I am new to Logstash and ELK as a whole. I am trying to send my airflow logs to Logstash. I am confused on how to configure my configuration file, especially because I have several (nested) log files.
My airflow is deployed on an AWS EC2 instance and my logs directory is something like this: /home/ubuntu/run/logs/scheduler/
The scheduler directory has a couple of dated folders. Using one of the folders as an example: /home/ubuntu/run/logs/scheduler/2022-08-31/
The dated folder has files such as
testing.py.log hello_world.py.log dag_file.py.log
While configuring my /etc/logstash/conf.d/
(based on the log path I shared above), how can I define my path to pick all the logs?
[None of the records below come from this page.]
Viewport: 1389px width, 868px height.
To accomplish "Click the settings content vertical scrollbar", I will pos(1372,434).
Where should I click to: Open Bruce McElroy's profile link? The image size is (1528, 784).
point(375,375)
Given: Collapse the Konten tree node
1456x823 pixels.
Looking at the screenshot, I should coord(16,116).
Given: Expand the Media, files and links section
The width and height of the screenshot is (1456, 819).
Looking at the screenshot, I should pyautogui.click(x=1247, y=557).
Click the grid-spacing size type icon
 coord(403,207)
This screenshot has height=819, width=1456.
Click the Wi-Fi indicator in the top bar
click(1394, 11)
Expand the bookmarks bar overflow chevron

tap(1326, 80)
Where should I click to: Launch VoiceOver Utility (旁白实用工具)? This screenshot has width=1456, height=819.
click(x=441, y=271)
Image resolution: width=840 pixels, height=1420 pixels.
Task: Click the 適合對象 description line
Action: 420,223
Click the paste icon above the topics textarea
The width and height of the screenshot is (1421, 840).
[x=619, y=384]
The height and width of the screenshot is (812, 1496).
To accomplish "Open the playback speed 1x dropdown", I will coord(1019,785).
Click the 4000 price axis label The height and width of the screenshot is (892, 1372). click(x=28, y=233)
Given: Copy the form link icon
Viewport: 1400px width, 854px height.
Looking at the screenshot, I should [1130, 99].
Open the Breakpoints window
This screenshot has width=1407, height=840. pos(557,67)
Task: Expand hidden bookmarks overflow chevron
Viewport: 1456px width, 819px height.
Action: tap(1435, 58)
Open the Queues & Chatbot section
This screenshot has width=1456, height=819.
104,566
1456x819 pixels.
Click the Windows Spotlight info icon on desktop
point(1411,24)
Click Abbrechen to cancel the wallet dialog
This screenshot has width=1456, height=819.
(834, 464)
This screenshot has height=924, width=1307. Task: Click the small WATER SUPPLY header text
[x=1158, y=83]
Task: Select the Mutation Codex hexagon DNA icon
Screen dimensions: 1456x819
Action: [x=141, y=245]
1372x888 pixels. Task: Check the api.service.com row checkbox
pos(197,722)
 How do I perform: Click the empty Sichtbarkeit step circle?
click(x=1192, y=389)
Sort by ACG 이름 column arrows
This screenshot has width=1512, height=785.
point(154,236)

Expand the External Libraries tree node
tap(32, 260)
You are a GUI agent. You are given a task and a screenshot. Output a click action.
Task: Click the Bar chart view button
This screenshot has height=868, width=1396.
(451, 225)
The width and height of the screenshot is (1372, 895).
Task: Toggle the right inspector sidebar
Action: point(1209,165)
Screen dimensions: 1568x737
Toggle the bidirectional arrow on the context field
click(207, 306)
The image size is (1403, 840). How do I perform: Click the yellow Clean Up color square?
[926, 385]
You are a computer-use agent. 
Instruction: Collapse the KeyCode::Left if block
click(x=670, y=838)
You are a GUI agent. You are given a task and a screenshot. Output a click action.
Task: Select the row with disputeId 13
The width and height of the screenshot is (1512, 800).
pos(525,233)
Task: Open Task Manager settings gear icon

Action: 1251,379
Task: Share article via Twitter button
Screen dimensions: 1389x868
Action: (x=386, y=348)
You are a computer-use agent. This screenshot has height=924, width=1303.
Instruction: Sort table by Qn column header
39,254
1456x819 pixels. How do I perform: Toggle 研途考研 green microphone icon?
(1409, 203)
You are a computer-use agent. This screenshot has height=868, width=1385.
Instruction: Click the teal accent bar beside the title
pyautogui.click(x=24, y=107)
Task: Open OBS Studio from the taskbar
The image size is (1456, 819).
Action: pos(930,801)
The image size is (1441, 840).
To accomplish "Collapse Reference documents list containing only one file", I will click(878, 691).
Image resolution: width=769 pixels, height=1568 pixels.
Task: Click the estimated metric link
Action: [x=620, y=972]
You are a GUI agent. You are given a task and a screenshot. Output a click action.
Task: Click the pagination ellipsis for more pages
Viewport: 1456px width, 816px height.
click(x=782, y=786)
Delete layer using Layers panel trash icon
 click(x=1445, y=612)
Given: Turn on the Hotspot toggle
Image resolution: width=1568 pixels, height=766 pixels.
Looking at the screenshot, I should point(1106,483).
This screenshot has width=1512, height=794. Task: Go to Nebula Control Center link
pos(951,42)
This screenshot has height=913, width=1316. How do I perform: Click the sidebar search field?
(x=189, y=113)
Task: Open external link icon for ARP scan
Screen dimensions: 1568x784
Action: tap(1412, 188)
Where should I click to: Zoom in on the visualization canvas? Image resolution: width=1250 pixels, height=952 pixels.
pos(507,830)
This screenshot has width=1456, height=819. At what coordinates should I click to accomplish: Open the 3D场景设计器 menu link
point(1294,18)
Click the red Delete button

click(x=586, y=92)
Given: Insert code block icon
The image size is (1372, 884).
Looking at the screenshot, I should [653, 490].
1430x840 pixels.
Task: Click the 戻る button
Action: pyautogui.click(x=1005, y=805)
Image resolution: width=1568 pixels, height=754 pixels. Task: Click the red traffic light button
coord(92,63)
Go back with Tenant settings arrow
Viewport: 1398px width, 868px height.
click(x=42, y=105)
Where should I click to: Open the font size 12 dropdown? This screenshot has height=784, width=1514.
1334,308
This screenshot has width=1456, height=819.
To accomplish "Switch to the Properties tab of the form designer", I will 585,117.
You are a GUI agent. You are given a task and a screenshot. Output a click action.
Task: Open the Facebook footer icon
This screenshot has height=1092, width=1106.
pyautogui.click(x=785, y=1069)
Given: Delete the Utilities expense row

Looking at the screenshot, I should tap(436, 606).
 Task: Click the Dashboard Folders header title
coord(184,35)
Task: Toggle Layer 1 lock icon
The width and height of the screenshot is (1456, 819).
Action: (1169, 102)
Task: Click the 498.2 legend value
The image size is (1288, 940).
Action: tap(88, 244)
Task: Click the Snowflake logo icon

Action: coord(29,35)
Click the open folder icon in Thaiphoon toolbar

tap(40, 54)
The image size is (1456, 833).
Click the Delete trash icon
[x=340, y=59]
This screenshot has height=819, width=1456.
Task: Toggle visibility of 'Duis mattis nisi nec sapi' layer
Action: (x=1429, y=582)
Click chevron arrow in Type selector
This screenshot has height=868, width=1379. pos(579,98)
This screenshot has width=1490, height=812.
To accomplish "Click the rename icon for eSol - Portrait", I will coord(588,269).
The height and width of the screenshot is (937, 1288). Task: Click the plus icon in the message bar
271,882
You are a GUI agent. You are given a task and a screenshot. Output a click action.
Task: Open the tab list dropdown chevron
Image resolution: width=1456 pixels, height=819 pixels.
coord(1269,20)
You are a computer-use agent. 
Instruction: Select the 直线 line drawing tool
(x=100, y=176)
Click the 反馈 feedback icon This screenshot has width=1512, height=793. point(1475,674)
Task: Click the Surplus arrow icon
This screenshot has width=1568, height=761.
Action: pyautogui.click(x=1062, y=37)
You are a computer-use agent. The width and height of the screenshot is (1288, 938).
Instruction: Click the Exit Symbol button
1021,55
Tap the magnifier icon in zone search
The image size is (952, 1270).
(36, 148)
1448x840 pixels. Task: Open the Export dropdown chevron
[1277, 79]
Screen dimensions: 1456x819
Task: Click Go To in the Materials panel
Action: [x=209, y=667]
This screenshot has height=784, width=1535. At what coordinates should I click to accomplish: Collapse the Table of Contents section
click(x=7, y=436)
I know Logstash supports Glob Pattern. Does this mean that if my path is something like this:
path => ["/home/ubuntu/run/logs/*/*/*/*.log"]
It will crawl through the log folder and its subdirectories (as mentioned above) to get files with .log extensions?
This is what my /etc/logstash/conf.d/apache-01.conf
currently looks like:
input {
file {
path => "/home/ubuntu/run/logs/*/*/*/*.log"
start_position => "beginning"
codec -> "line"
}
}
filter {
grok {
match => { "path" => "/home/ubuntu/run/logs/(?<dag_id>.*?)/(?<task_id>.*?)/(?<execution_date>.*?)/(?<try_number>.*?).log$" }
}
mutate {
add_field => {
"log_id" => "%{[dag_id]}-%{[task_id]}-%{[execution_date]}-%{[try_number]}"
}
}
}
output{
elasticsearch {
hosts => ["localhost:9200"]
}
}